A Dollars and Sense Life Lesson

My daughter has $3 burning a hole in her pocket. Actually, she keeps it in the car, in her cup holder, in case we go somewhere and she remembers that she has it and she decides she wants to buy something.

My daughter is a money novice. She’s collected money in a piggy bank for awhile, but that’s about it. This past spring, she worked toward earning her first solo toy purchase. She kept her tooth fairy money, did some odd jobs and collected a few dollars in her Easter cards. She picked out the doll on one shopping trip, and held tight to the idea of saving the money for it for nearly two months. I thought we were on to something.

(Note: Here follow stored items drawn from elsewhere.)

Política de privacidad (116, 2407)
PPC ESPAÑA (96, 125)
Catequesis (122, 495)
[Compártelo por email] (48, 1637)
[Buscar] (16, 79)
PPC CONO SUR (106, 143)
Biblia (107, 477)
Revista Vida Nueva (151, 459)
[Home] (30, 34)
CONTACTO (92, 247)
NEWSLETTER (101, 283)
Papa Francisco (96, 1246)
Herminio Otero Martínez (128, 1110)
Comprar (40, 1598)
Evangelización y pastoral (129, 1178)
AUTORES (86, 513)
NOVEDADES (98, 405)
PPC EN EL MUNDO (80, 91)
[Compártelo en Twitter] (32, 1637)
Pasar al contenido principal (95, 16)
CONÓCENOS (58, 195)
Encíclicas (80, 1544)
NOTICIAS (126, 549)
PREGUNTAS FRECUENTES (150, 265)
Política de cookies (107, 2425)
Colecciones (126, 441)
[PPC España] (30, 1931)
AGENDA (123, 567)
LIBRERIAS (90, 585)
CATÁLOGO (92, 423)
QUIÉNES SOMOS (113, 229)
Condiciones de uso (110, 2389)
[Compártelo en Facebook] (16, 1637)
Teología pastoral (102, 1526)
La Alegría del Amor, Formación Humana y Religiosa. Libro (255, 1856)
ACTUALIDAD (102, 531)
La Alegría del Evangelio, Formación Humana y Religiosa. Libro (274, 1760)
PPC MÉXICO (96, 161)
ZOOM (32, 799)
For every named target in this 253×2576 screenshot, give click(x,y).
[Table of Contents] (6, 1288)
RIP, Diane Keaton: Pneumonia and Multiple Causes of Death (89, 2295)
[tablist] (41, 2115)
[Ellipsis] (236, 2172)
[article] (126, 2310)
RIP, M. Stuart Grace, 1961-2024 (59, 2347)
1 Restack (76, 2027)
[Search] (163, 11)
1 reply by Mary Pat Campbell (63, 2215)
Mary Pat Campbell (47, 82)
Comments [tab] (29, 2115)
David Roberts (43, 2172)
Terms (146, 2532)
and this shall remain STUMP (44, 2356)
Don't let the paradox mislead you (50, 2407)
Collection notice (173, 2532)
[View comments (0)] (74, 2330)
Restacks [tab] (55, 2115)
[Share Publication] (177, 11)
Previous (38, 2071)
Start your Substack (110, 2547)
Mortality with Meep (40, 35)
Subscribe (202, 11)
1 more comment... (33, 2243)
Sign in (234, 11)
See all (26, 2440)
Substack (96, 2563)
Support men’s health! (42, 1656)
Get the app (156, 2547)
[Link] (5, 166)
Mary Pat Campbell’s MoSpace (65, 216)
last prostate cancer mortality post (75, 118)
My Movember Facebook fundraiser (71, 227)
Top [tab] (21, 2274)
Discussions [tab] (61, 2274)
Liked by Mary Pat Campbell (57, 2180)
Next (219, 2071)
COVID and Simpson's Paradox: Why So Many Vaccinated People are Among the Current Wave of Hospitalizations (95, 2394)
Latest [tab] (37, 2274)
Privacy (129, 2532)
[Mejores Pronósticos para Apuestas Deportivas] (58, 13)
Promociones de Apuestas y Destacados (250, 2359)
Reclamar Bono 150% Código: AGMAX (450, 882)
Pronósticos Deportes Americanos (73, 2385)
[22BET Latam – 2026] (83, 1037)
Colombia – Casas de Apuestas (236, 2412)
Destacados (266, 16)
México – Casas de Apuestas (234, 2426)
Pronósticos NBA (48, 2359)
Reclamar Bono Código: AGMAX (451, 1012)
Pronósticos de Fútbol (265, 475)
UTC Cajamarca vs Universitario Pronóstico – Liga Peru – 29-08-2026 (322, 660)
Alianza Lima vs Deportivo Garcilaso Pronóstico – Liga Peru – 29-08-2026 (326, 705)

Then she went on a field trip to the zoo with her day camp. Apparently, we missed the memo where the kids were allowed to bring spending money on this excursion. I didn’t hear anything about the wonderful treats and fabulous toys her friends were able to buy the day of the field trip, but when we returned to the same zoo as a family, she was ready to bargain for some treats herself.

“All of my friends got to buy ice cream except for me and Ben. We were the only ones who didn’t have money for ice cream.”

“In the gift shop, Mommy, they have the cutest baby foxes for stuffed animals!”

“Do you see that juice bottle shaped like a lion? My friend Emma bought one. I didn’t have any money to buy one.”

“Those Dippin’ Dots, they are $3. I have $3 you know.”

Oh my. Yes, she was well versed in all the ways one could spend money at the zoo. But here’s the thing- our family doesn’t buy those sorts of things. When we were at the zoo at Christmas, we skipped the $5 hot chocolate for sale there and went through a drive through on the way home. Cost of two hot chocolates, one coffee and one Coke? Right around $5. We tried to use the hot chocolate as an example, but even today, three weeks after the field trip, she’s still hell bent to spend her $3 on that ice cream.

Me: “Once you spend that money, Little Sally J, then it’s gone and you won’t have it anymore.”

LSJ: “I know that mom, but I really want to try that ice cream.”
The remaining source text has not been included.